Ayat tersebut pernah disitir KH Abdurrahman Wahid (Gus Dur), ketika masih menjabat presiden, untuk merespons realitas konflik yang keras di sejumlah daerah di Indonesia. Ayat yang mengajarkan agar kita menghargai, bahkan senantiasa berikhtiar menyelamatkan nyawa orang lain tersebut, tentulah bertentangan dengan aksi-aksi kekerasan dan teror yang menyebabkan hilangnya nyawa banyak orang.
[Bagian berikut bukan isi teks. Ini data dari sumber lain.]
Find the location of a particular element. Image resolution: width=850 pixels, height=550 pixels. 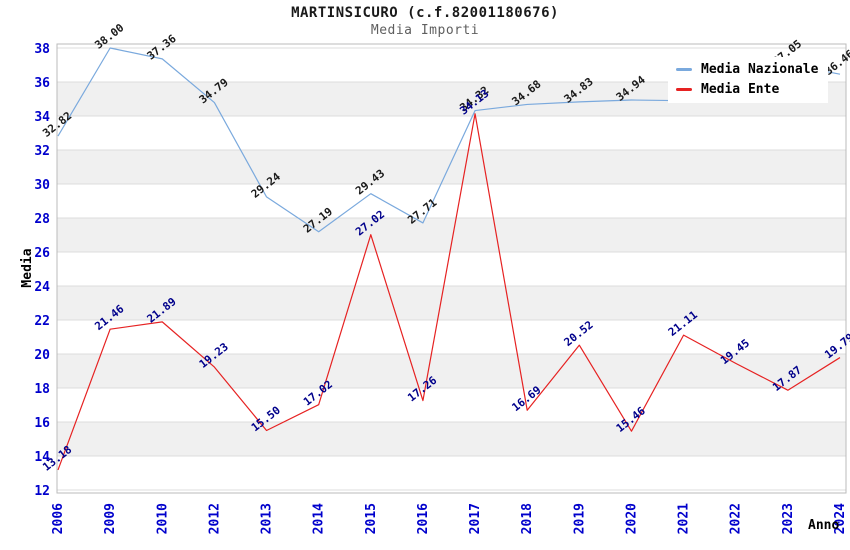

x-axis-title: Anno is located at coordinates (824, 526).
Nabi Muhammad SAW diutus Allah SWT untuk menyempurnakan akhlak umat manusia. Seyogianya, dimensi akhlaklah yang harus kita utamakan. Tidak ada orang baik kecuali kemanfaatannya (rahmat) bagi yang lain, tidak hanya manusia, tapi juga makhluk Allah lainnya.

Bahkan, sebagaimana dikisahkan dalam sebuah hadis Nabi, seseorang yang berupaya mencarikan air bagi seekor anjing yang nyaris mati kehausan memperoleh pahala yang tiada terkira.
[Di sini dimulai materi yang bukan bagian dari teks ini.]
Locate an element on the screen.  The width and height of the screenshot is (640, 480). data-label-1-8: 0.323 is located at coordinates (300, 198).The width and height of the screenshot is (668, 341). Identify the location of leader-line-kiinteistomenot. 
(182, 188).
Memelihara kehidupan, menebarkan salam, kedamaian, merupakan sesuatu yang otomatis, mengingat salam selalu diucapkan sebagai penutup salat. Pribadi muslim yang baik tentu memahami bahwa dirinya senantiasa mengemban misi kedamaian, bukan kerusakan. Dalam konteks inilah harus selalu dikedepankan obyektivikasi terkait dengan ragam fenomena yang bertentangan dengan ajaran Al-Quran. Misalnya, dewasa ini sering mengemuka penilaian tergesa-gesa dan tidak obyektif atas tindakan terorisme yang seolah-olah berpangkal pada ajaran Al-Quran. Terutama setelah peristiwa 9 Oktober 2001, banyak orang penasaran terhadap Al-Quran, sehingga membuat kitab ini dicari-cari. Banyak yang menduga Al-Quran adalah kitab teror. Tapi dugaan mereka keliru.
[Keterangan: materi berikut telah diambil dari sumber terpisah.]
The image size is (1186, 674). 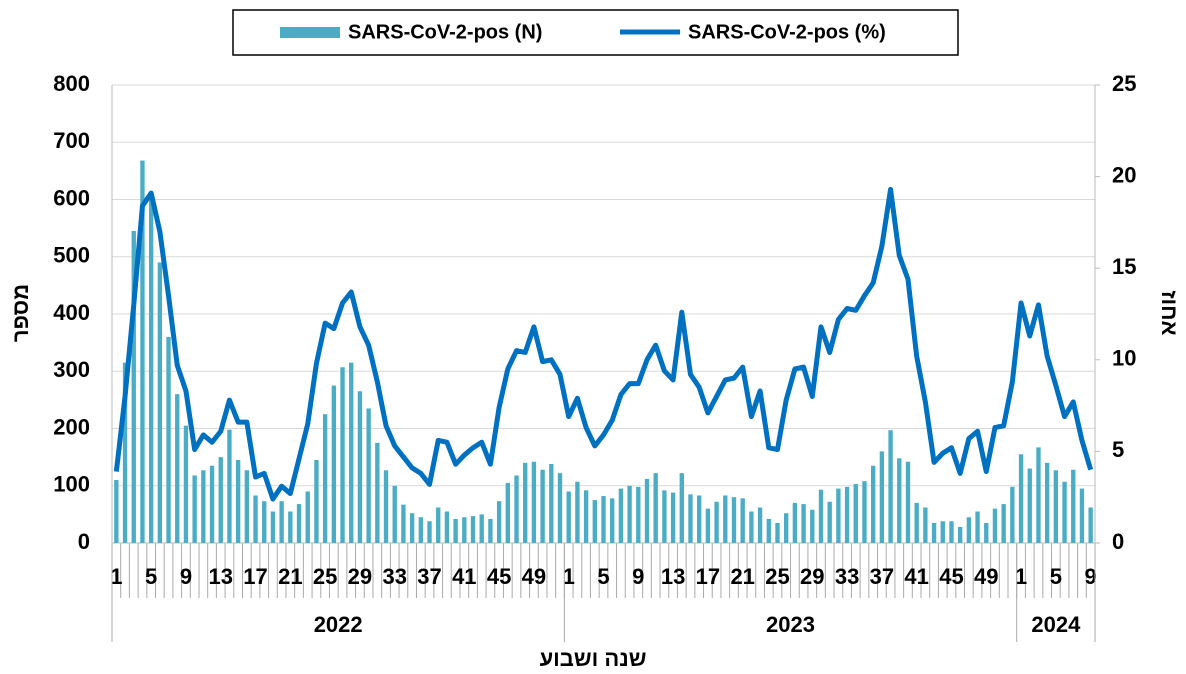 I want to click on group-label: 2023, so click(x=790, y=624).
Al-Quran tidak mengajarkan teror, melainkan justru sebaliknya, menghargai kehidupan dan kedamaian, rahmat semesta alam. Yang melakukan teror itu adalah orang-orang yang membajak agama untuk kepentingan politik.

***

Catatan:
Artikel ini diambil dari tulisan kolom pada Edisi Khusus Ramadan Koran Tempo yang terbit Rabu, 14 Juni 2017.